The results of the allergen-stimulated test batches are compared to positive and negative controls. A value greater than 200 pg/mL means that there is a type I sensitisation present. A negative result rules out an immediate-type sensitisation with a high degree of certainty.

Regarding sensitivity and specificity, the BDT has proven to be clearly superior in our laboratory compared to other in vitro provocation tests such as the histamine release test or the CD63 test.

Which dental restoration materials can be tested in the BDT?

The standard acrylate profile includes:

  • Methyl methacrylate (MMA)
  • 2-hydroxyethyl methacrylate (HEMA)
  • Triethylene glycol dimethacrylate (TEGDMA)
  • Diurethane dimethacrylate (DUDMA)

All other common acrylates are available in the laboratory for testing.

Native samples can also be tested in the BDT.

It is also possible to send a material sample (plastic test plates, samples of root canal filling materials, native harvested shavings, cement samples and so on) to the laboratory which can then be directly tested in the BDT. The materials must be sent in together with the blood.
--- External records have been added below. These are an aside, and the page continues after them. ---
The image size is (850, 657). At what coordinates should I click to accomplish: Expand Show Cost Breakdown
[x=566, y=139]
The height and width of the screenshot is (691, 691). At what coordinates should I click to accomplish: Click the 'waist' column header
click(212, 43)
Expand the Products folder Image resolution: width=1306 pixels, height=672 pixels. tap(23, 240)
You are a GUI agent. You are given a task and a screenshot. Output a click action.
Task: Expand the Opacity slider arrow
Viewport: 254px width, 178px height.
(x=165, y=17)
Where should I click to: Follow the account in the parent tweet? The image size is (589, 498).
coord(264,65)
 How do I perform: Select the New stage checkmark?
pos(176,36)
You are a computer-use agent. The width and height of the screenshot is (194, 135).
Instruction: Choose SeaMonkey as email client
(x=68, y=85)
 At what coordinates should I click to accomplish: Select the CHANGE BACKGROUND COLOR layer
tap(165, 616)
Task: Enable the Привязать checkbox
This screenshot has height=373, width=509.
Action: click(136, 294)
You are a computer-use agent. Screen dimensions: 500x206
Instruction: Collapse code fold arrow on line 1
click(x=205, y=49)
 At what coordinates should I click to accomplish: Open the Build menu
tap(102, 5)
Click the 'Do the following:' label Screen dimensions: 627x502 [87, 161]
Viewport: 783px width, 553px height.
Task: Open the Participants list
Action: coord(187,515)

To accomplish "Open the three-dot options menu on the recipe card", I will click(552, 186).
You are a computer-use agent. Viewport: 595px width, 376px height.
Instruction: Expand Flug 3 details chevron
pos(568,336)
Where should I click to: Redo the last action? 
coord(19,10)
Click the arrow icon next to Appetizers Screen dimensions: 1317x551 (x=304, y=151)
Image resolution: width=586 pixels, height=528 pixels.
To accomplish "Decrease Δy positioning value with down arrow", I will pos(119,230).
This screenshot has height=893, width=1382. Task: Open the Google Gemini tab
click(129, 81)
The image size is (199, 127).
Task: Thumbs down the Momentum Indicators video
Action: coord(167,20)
A range of materials are also kept in stock in the laboratory and have been established for testing (see the reverse of the dentistry request form). Particularly for preventive testing, the materials should be in the same state as that in which they will later be used in the patient (e.g. cured composite cement, polymerised plastic).

Notes on the results: A patient developed burning and itching on her gums 6 hours after insertion of a new dental restoration. The name of the native material has been blacked out to maintain company neutrality.

Sample materials required

2 mL EDTA blood or heparin blood for each allergen or native material. The heparin Monovettes in the LTT collection set can be used. We are also happy to send you individual collection tubes. The laboratory must receive the samples within 24 hours of collection. The blood should be stored and transported at room temperature.

Intolerance of local anaesthetic

Hypersensitivity to local anaesthetics may be based on an allergy.
Particularly when symptoms develop within minutes to a few hours, an IgE-mediated sensitisation or pseudo-allergy must be considered a possible cause. Anaphylaxis, that is, systemic hypersensitivity reactions which in some cases may be life threatening have been described. For a suspected intolerance to local anaesthetic, the preparations should be tested using the BDT.

All preparations can be used in the BDT in principle if an ampoule or tablet is sent to the laboratory. The following active ingredients in local anaesthetics are kept in the laboratory and therefore do not have to be sent in: mepivacaine, articaine, lidocaine, prolocaine and ubistesin. For positive results, we prepare an allergy passport. A preparation that has tested positively should not be used as a matter of course.

Sample materials required

2 mL EDTA blood or heparin blood for each preparation. The heparin Monovettes in the LTT collection set can be used. We are also happy to send you individual collection tubes. The laboratory must receive the samples within 24 hours of collection. The blood should be stored and transported at room temperature.

Literature

  • Kanerva L. Cross-reactions of multifunctional methacrylates and acrylates. Acta Odontol Scand. 2001;59:320-329.
  • Lindström M, Alanko K, Keskinen H, Kanerva L. Dentist's occupational asthma, rhinoconjunctivitis, and allergic contact dermatitis from methacrylates. Allergy. 2002;57:543-545.
  • Piirilä P, Hodgson U, Estlander T, Keskinen H, Saalo A, Voutilainen R, Kanerva L. Occupational respiratory hypersensitivity in dental personnel. Int Arch Occup Environ Health. 2002;75:209-216.
  • Sanz ML, Gamboa P, de Weck AL. A new combined test with flowcytometric basophil activation and determination of sulfidoleukotrienes is useful for in vitro diagnosis of hypersensitivity to aspirin and other nonsteroidal anti-inflammatory drugs. Int Arch Allergy Immunol. 2005;136:58-72.
  • de Weck AL, Sanz ML.Cellular allergen stimulation test (CAST) 2003, a review. J Investig Allergol Clin Immunol. 2004;14:253-273.